* **TEXT**:

Archive for ghana registered nurses association

Ghana my Motherland! Health is Wealth?

Posted in Uncategorized with tags , , , , , , , , , , , on July 11, 2013 by kola

 

Having been born to a nurse and lived the greater portion of my life in a hospital environment with strictest nurse in Ghana (ask any senior nurse in the Ministry of Health about Matron Mary Larbi) when i came across this experience of a friend, i was aghast. What the heck is the health sector coming to these days? From young flashy women who want to use the nursing platform as a springboard to higher things, whatever that is, to very arrogant doctors who think the world revolves around them (I’ve met a few of those too), the health sector is gradually going to ruin and a healthy nation would depend on a healthy populace.

Furthermore i personally think the proliferation of private nursing and health care institutions is not helping matters and these institutions, just like the private universities (another matter altogether i will get to later) are only out to make money and fail to streamline the entrants. once you can pay you are in and nobody cares.

Okay so you wondering what is getting my goat this morning here’s the story and you tell me what you think. I wont edit the story but will just cut and paste it with no emphasis so you see the indignation.

Sally Asabea Abraham wrote:

GHANA POLYCLINICS (A HEAVEN OR A HELL)

 On the 2nd of February 2013, I took a taxi from the Nungua Brigade Area to Tema Community 2.

I was “whatsapping “on my phone the whole time so I wasn’t really looking on the road. When we got to the Community 3 Cocobod Branch, apparently the taxi driver was overtaking a trailer and there was an oncoming vehicle with full speed.

The “Head On” Collision was unavoidable, the taxi we hit went into the Community 3 flats and mine hit a pole, when I roused back to consciousness a few seconds after, there was a deep gash on my forehead and blood was oozing out in torrents.

A kind taxi driver offered to take us to the Hospital, luckily or unluckily, the Tema Community 2, Polyclinic was the closest to us so the driver sent us there for treatment.

Upon arrival at the hospital, we were taken into a room which looked like a ward, I was still bleeding from the Head but there was no first aid what’s so ever available, they now checked my pressure n my weight and forgot the fact that I was bleeding from the head.

At this juncture, I looked at the nurse closely to see if she had human eyes or bat eyes. Then they took us out to go wait for the doctor, the wound was still untreated.

* **PROBLEM TO WORK ON**: Reproduce the post word for word from "Furthermore i personally" to "see the indignation.". These rows have no connection to the post.

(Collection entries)
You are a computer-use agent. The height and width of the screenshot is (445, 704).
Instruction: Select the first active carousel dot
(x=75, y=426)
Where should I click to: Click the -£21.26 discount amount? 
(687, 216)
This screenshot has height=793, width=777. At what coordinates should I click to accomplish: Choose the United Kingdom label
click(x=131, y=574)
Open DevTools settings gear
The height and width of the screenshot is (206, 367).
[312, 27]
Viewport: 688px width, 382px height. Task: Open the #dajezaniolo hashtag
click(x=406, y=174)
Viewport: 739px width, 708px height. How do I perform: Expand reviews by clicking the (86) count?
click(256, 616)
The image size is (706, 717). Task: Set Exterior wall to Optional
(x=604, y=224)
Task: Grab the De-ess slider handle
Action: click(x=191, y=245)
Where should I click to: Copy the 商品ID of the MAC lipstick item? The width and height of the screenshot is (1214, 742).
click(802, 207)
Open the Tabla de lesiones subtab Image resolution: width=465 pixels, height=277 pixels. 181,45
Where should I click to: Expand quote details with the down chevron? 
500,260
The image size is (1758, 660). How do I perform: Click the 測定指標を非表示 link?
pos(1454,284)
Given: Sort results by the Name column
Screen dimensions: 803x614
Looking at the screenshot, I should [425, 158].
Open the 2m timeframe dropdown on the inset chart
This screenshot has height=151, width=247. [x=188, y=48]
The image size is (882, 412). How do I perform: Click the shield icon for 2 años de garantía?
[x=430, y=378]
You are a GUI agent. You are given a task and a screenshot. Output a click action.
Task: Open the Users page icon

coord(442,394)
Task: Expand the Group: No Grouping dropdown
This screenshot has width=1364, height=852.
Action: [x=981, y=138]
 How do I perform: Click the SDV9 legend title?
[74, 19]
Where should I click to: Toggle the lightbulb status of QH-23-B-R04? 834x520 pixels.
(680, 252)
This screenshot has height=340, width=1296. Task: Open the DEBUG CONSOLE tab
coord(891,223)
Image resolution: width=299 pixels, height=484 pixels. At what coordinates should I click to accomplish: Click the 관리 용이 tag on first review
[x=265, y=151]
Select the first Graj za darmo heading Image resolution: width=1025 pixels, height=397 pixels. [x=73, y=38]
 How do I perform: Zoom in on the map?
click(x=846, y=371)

* **SOLUTION TO THIS TASK**:
Furthermore i personally think the proliferation of private nursing and health care institutions is not helping matters and these institutions, just like the private universities (another matter altogether i will get to later) are only out to make money and fail to streamline the entrants. once you can pay you are in and nobody cares.

Okay so you wondering what is getting my goat this morning here’s the story and you tell me what you think. I wont edit the story but will just cut and paste it with no emphasis so you see the indignation.